Por supuesto, independientemente de lo que salía de mi boca, me preguntaba cuánto de verdad habría en las palabras de Sally. ¿Me veía así todo el mundo? Ay, Dios, ¿todos los amigos que había tenido durante todos estos años me miraban y pensaban: «Roe es una chica maja, pero ¡mira que es egocéntrica!»?

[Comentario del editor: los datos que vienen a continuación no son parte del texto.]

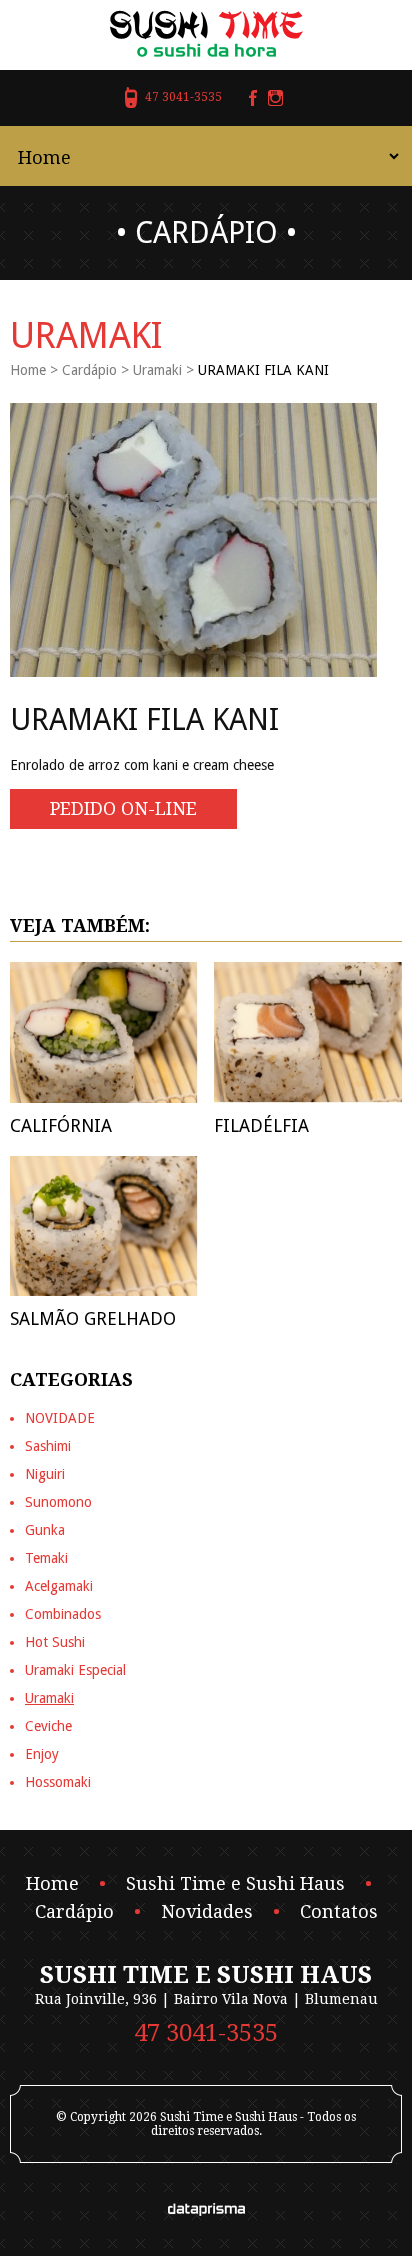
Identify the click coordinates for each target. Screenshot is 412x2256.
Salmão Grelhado (93, 1318)
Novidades (207, 1912)
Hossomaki (58, 1782)
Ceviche (48, 1726)
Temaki (46, 1558)
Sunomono (58, 1502)
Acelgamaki (59, 1586)
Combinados (63, 1614)
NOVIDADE (60, 1418)
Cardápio (89, 370)
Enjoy (42, 1754)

Sally parecía afectada, gracias a Dios. Pero mi alivio se desvaneció cuando dijo:

—Roe, mi sentido de la oportunidad es un desastre, te pido disculpas por eso, pero tú nunca has sabido la suerte que has tenido siempre. Tu madre, menos limpiarte el trasero, hace todo por ti y tu marido no solo piensa que es su deber protegerte y mimarte, sino que además tiene dinero.

—¿Y tengo yo la culpa?

—¡No! —contestó—. ¡No! Pero ¡sí es tu…, tu responsabilidad! —Miró su reloj y carraspeó—. ¡Reunión en el ayuntamiento! Me tengo que ir, Roe. Nos vemos pronto. —Recogió su bolso y salió volando por la puerta sin darme la oportunidad de contestar.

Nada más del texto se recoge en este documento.